Кортеж удалился в сторону Графской пристани. Толпа замерла. Привстала на цыпочки, глядела вслед помазаннику божьему.

— Ну как? — спросил Алексей у Липы.

— Мене, текел, перес, — сказала она тихо.

Лицо девушки было задумчивым и почему-то грустным. Алексей погладил ее по руке.

— Этот! Вот этот-самый. Он букет бросал! — послышалось слева.

Алексей обернулся. Трое верзил схватили белокурого юношу сзади за локти, очень профессионально заломили тому руки. В ту же секунду матрос Назукин толкнул одного из них, крикнул:

— Чего к человеку пристаете? Ну чего?! Белокурый, почувствовав, видно, что мертвая хватка сзади на секунду ослабла, рванулся.

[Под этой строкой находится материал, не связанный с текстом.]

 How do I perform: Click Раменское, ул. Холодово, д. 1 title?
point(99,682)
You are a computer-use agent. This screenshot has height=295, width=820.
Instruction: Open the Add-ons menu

— Вали, браток, вали отсюда! — выдохнул Назукин, работая здоровыми кулаками. Юноша бросился в толпу.

— Держи-и-и р-революцию! — заорали, заулюлюкали сзади.

Какой-то толстяк в пенсне растворил руки, белокурый легко сшиб его с ног. Пронзительно завизжала женщина. Кто-то схватил парня за руку, затрещал рукав, но белокурый вырвался, снова побежал. Артиллерийский офицер сделал подножку. Белокурый срезанно рухнул, приподнялся на четвереньки, пытаясь освободиться от насевших... Он все же сбросил со спины двоих, вскочил, рванулся дальше, волоча за собой третьего. Затравленно оглянувшись, бросился вперед — прямо в кучку с малиновыми значками «Союза русского народа»...

Кучка «истинно русских людей» сгребла юношу десятком крепких рыжеволосых рук, сомкнулась вокруг него. И из середины этого круга понеслось молодецкое: «У-у-ех!»...

На секунду меж растопыренных ног черносотенцев показалось лежащее ничком на брусчатке мостовой тело. И несколько раз так жутко сверкнуло что-то длинное, красное, входящее меж лопаток жертвы.

Липа вскрикнула и спрятала лицо на груди Алексея.

А над Севастопольской бухтой гремела орудийная салютация во славу государя всея Руси.